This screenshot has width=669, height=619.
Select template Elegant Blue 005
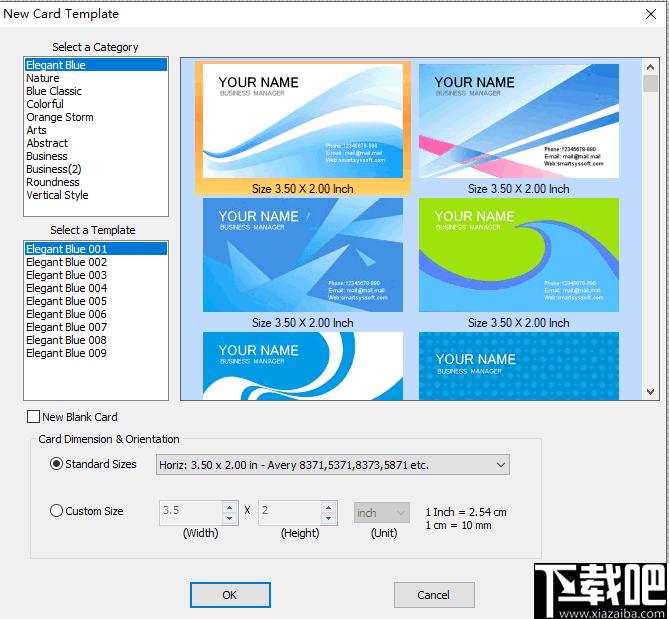pyautogui.click(x=66, y=301)
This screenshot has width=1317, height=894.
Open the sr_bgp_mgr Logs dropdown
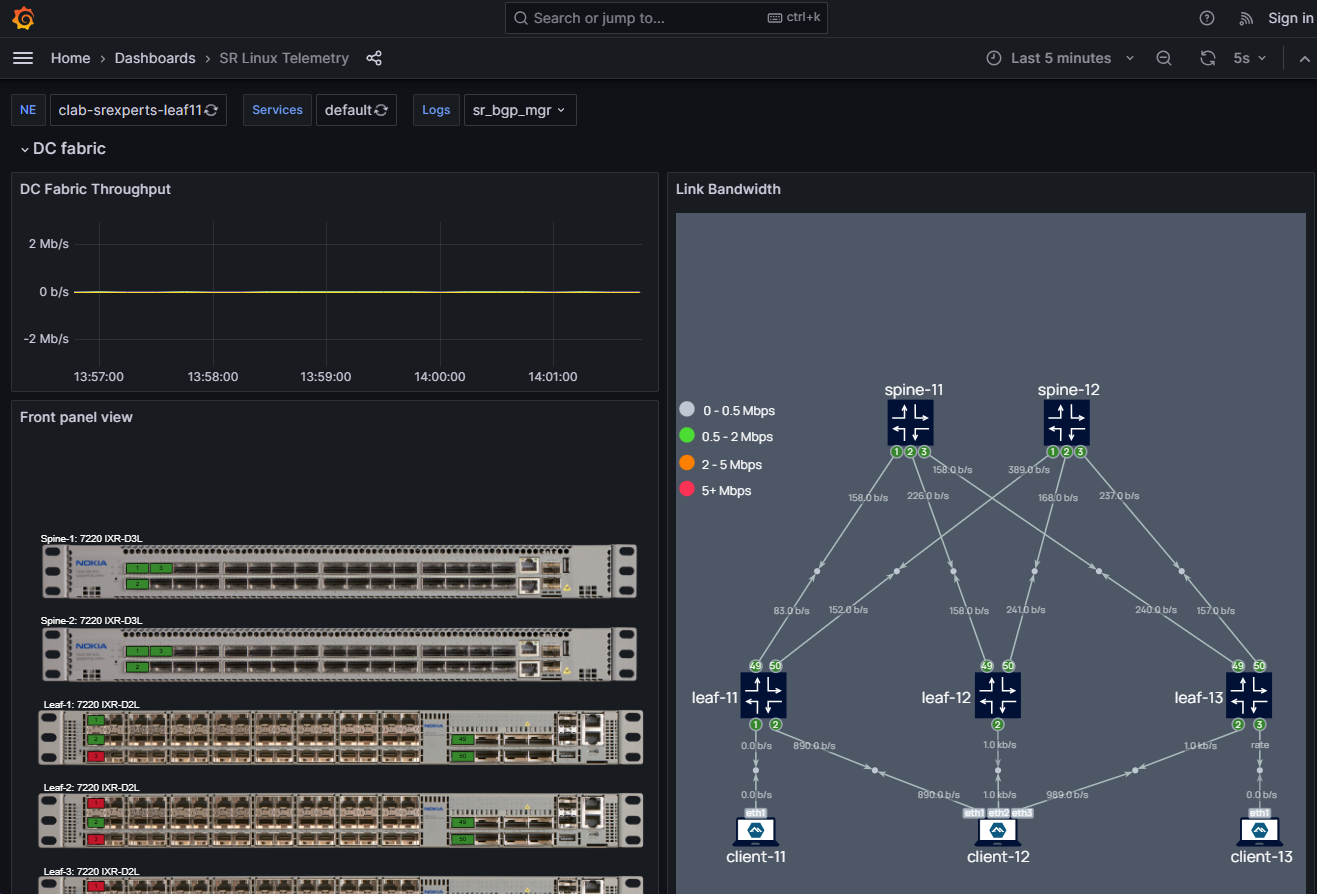tap(520, 110)
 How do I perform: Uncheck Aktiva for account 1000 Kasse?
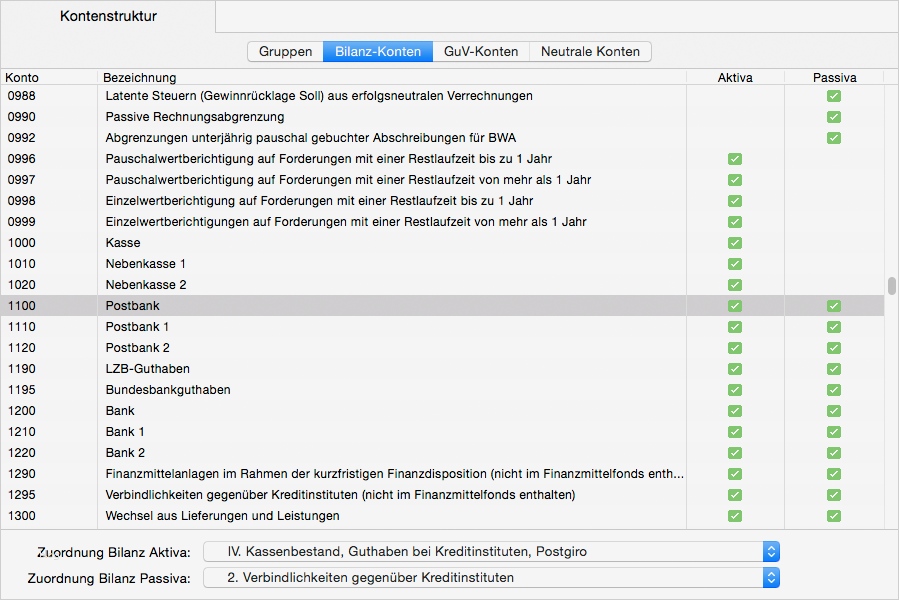tap(735, 243)

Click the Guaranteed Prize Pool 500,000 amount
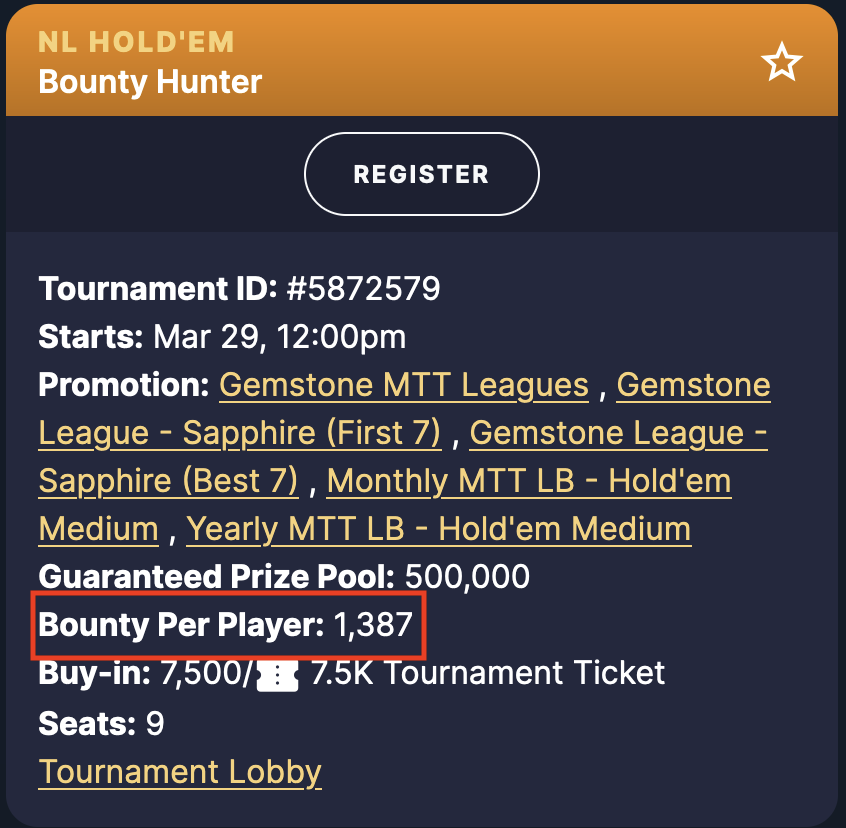pos(467,577)
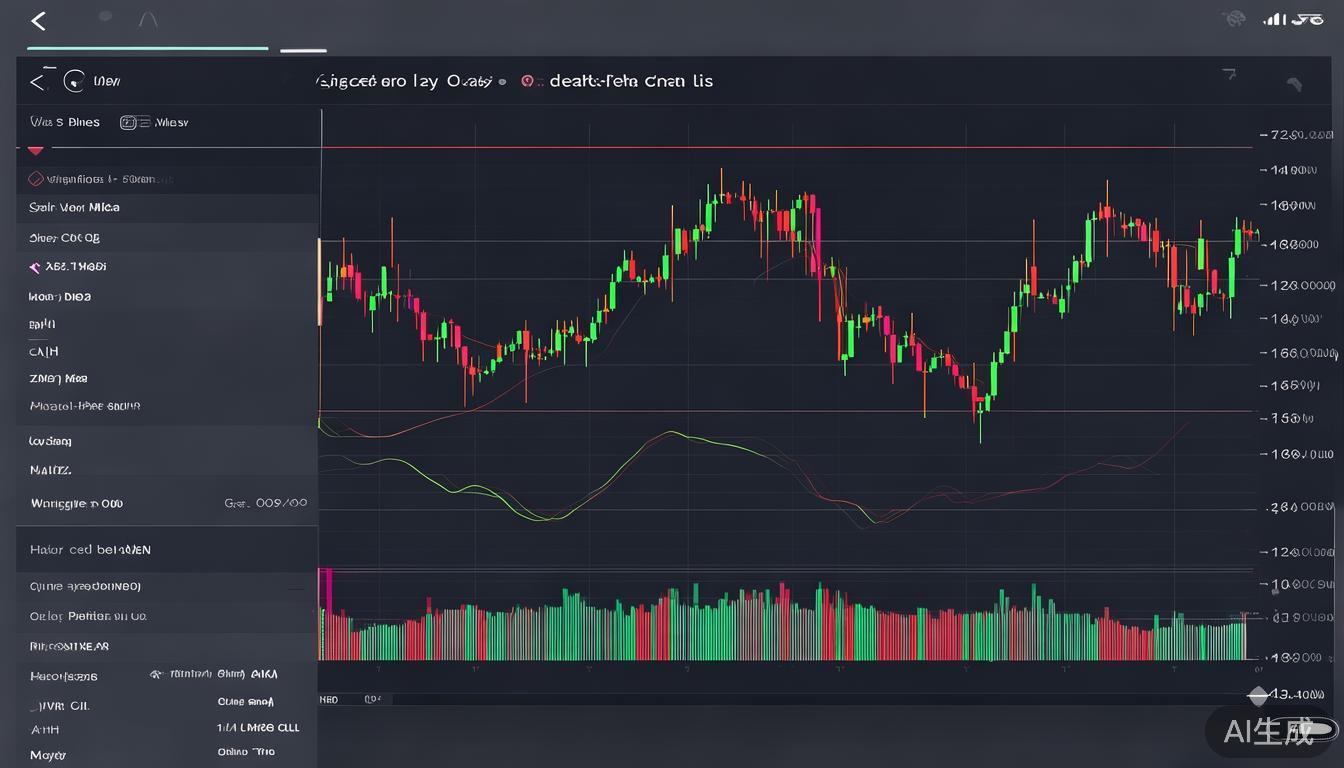Click the back chevron in panel header
Image resolution: width=1344 pixels, height=768 pixels.
37,82
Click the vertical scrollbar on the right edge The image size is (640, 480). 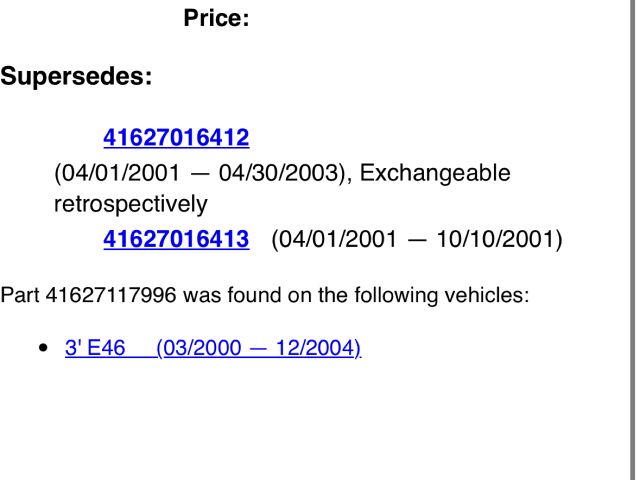click(x=634, y=240)
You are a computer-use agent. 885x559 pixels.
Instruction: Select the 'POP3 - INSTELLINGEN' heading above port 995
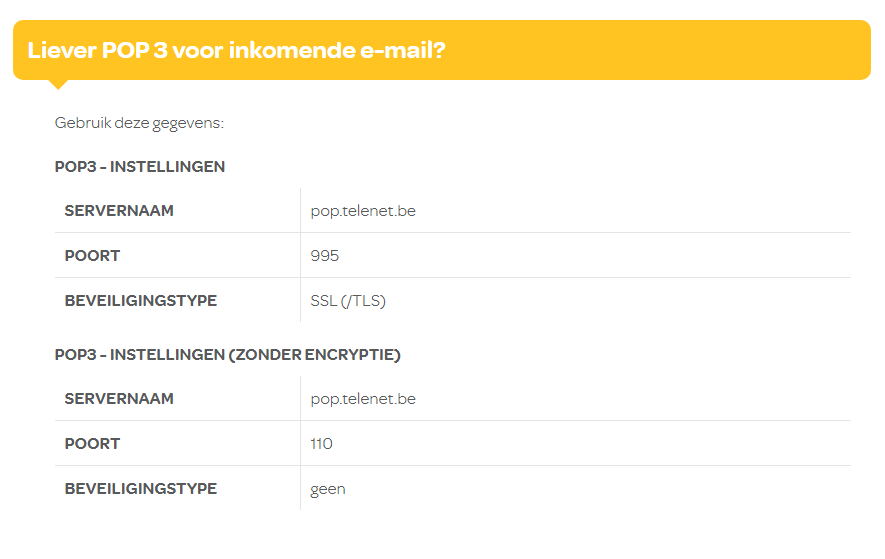pyautogui.click(x=140, y=167)
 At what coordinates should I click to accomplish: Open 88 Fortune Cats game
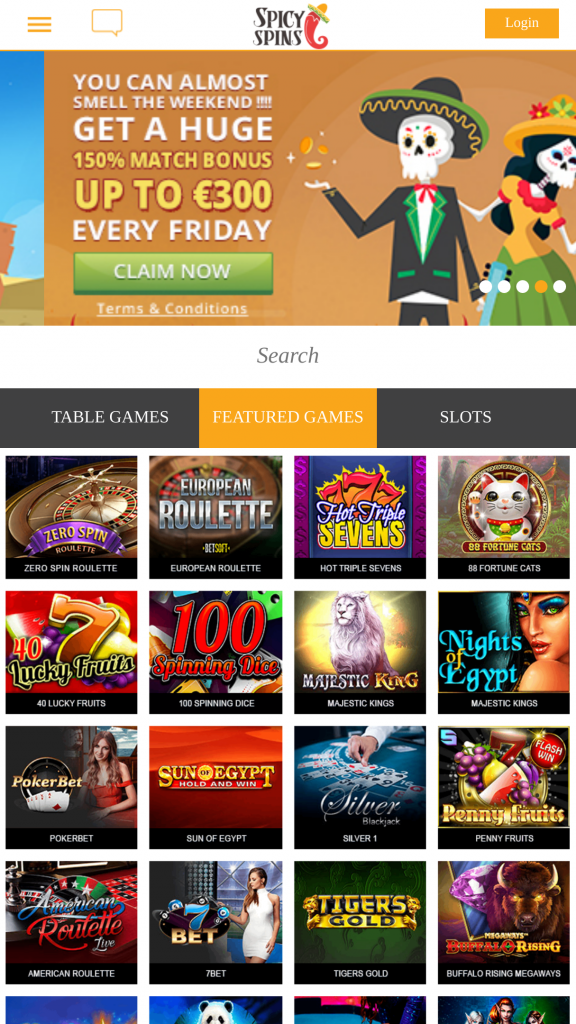click(504, 517)
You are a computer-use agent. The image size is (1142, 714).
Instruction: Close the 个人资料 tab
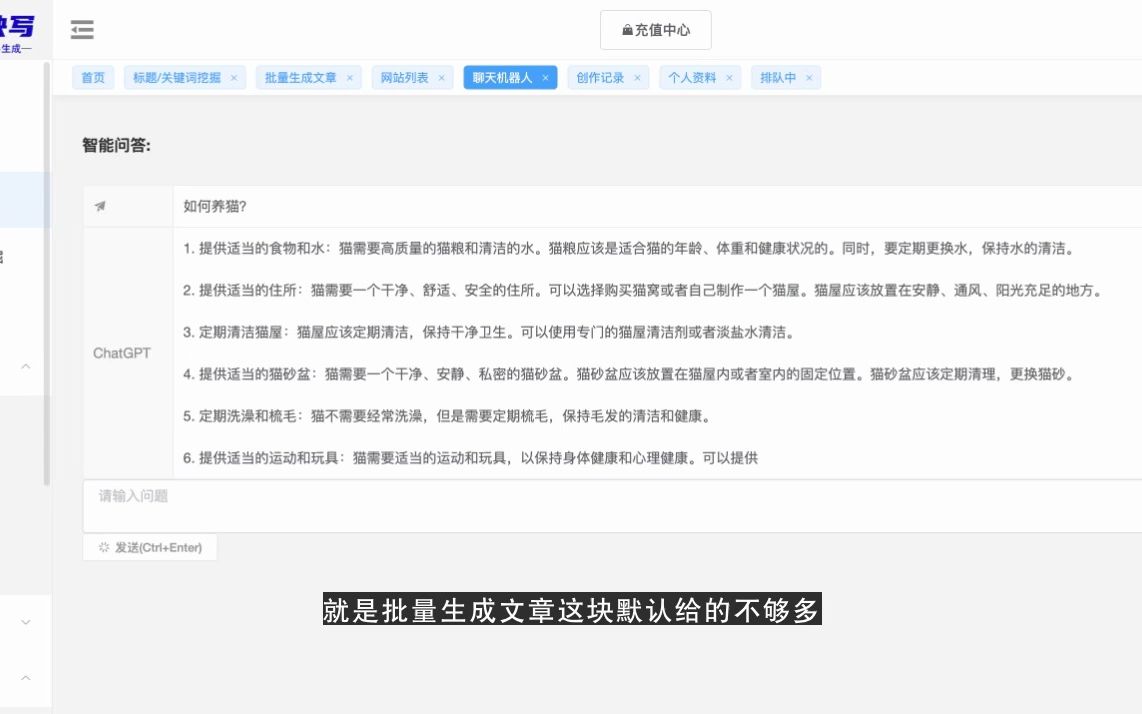click(x=730, y=77)
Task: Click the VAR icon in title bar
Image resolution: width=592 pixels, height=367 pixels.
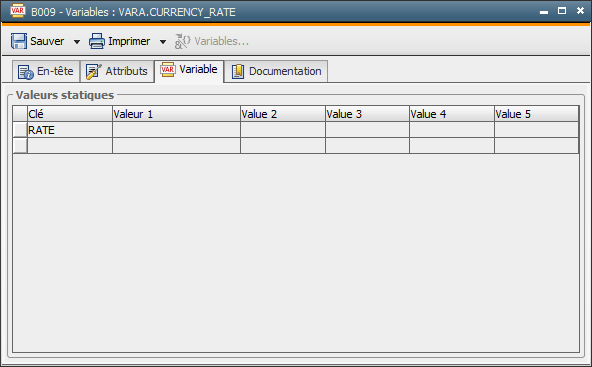Action: [18, 11]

__PROBLEM TO SOLVE__: Return only the number of lines above that include the word "agent".

__ANSWER FOR THE TASK__: 2